Segundo a família, não se sabe quem colocou o objeto no local, mas a hipótese é de que tenha sido entregue por algum fã à mãe do músico como forma de homenagem e, posteriormente, depositado sobre o caixão. A peça será exposta no memorial dedicado à banda no Cemitério Primaveras.

Durante o procedimento, também foi encontrada intacta uma jaqueta sobre o caixão do vocalista Dinho. A peça, que trazia o símbolo da banda e a bandeira do Brasil, chamou a atenção pelo estado de preservação. De acordo com especialistas, o material em nylon um tipo de plástico pode levar até 200 anos para se decompor, o que explica sua conservação após três décadas.

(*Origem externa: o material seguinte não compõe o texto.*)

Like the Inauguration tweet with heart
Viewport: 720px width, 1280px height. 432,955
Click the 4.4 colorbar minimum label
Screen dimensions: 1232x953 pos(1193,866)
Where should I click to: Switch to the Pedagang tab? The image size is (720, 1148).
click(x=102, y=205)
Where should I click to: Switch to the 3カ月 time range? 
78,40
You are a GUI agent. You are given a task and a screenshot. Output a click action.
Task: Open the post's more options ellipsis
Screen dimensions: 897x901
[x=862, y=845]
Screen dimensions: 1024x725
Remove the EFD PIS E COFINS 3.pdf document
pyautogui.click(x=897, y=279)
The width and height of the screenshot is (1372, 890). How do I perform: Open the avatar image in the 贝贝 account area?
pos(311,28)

A família de Dinho informou que a jaqueta deverá ser encaminhada ao museu do Centro Universitário FIG-Unimesp para integrar o acervo em exposição permanente.

Memorial com árvores adubadas com cinzas
A exumação ocorreu 30 anos após a tragédia que vitimou os cinco integrantes da banda em 2 de março de 1996, em um acidente aéreo na Serra da Cantareira, na Zona Norte da capital paulista. Além de Dinho e Bento, morreram Samuel Reoli, Júlio Rasec e Sérgio Reoli.
Parte das cinzas será utilizada como adubo no plantio de árvores no Jardim BioParque Memorial, em Guarulhos, como forma de homenagem permanente aos artistas.
Cláudia Hinoto, cunhada de Bento, afirmou que a família recebeu a iniciativa com emoção. Segundo ela, a árvore simboliza a vida e representa uma maneira de manter viva a essência do músico. “Não existe homenagem mais bonita”, destacou.
O memorial no Cemitério Primaveras deve reunir as árvores plantadas com as cinzas e objetos simbólicos encontrados durante a exumação, criando um espaço de memória e homenagem aos artistas que marcaram a música brasileira nos anos 1990.